Segment Start: Data for review
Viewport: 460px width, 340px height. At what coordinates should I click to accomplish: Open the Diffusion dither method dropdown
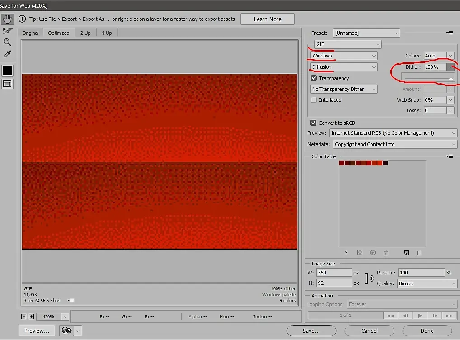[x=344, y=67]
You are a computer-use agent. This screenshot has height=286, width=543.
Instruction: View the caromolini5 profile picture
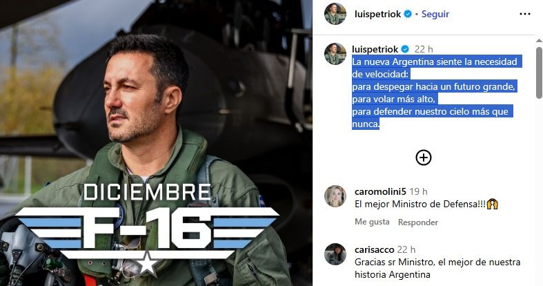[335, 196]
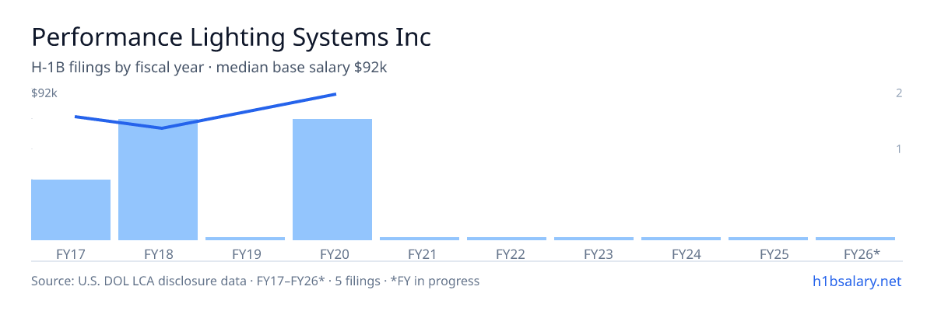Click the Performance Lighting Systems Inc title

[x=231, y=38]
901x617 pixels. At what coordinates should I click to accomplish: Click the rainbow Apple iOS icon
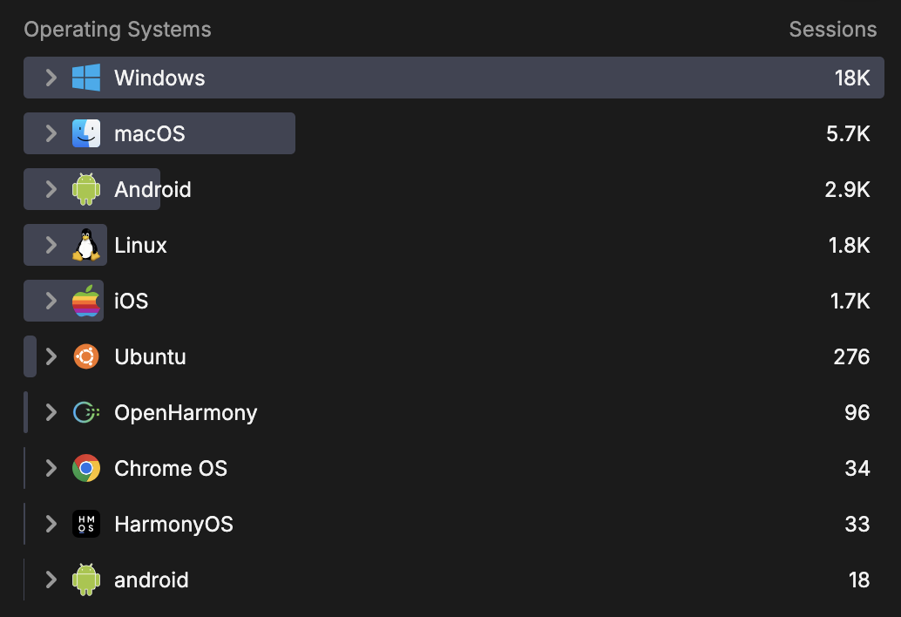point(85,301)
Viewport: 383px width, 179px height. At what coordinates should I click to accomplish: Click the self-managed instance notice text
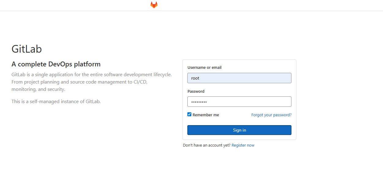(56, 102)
Segment End: Data for review
Segment Start: Data for review
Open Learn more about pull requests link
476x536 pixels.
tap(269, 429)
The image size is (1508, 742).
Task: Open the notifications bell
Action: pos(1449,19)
Segment End: Data for review
# What is required
Skipping every picture, transcribe exactly the lines above from the one containing "Viewport: 460px width, 340px" through the one containing "You are a computer-use", both included.

# Result of the exercise
Viewport: 460px width, 340px height. At what coordinates should I click to accomplish: Open the Diffusion dither method dropdown
[x=344, y=67]
You are a computer-use agent. This screenshot has height=286, width=543.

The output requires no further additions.